Data items:
○ ○ ○ ○ ○ ○ ○

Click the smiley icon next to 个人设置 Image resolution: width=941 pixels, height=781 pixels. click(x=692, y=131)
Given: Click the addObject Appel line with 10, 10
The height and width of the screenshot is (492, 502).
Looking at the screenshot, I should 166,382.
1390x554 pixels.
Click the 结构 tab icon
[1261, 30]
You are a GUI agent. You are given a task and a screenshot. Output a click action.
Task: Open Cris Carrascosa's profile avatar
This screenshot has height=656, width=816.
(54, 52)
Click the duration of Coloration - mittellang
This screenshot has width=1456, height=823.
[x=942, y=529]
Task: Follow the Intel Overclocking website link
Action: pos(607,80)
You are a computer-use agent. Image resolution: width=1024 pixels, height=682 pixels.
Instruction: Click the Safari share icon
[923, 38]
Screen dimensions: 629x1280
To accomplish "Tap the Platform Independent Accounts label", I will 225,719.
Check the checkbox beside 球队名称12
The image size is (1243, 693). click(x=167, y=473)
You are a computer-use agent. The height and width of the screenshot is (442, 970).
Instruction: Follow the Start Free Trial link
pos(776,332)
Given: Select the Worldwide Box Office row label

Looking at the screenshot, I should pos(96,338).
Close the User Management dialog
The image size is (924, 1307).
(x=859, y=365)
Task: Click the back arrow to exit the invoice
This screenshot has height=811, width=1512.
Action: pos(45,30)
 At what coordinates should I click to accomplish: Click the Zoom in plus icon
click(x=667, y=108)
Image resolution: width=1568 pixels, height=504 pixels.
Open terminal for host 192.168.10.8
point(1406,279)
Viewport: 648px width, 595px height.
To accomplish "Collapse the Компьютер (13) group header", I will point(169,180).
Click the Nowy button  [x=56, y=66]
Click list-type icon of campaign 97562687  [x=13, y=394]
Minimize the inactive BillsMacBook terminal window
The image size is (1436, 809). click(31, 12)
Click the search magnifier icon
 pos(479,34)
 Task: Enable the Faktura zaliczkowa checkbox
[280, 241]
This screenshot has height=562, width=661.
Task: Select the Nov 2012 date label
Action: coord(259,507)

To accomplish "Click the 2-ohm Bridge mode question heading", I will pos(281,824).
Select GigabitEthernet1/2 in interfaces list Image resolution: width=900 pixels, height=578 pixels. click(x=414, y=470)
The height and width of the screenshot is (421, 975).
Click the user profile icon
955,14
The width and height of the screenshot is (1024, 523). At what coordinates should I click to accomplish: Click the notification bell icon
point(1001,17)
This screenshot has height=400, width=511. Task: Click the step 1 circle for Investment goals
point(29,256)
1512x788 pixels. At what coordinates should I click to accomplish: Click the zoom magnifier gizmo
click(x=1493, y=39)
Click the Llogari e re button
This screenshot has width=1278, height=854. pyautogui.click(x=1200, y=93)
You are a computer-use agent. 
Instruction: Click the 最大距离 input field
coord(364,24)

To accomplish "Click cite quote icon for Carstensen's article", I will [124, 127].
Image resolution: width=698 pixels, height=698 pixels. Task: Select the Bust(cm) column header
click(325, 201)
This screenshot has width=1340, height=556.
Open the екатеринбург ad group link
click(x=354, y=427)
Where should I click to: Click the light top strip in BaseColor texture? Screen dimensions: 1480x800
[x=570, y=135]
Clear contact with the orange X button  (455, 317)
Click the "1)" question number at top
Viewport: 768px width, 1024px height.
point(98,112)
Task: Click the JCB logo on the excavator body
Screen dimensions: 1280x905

○ ○ ○ ○ ○ ○ ○

Wherever the word "computer" occurs in the data above, copy the line it sits in.

You are a computer-use agent. Image resolution: width=1024 pixels, height=682 pixels.
You are a computer-use agent. The height and width of the screenshot is (442, 970).
You are a computer-use agent. 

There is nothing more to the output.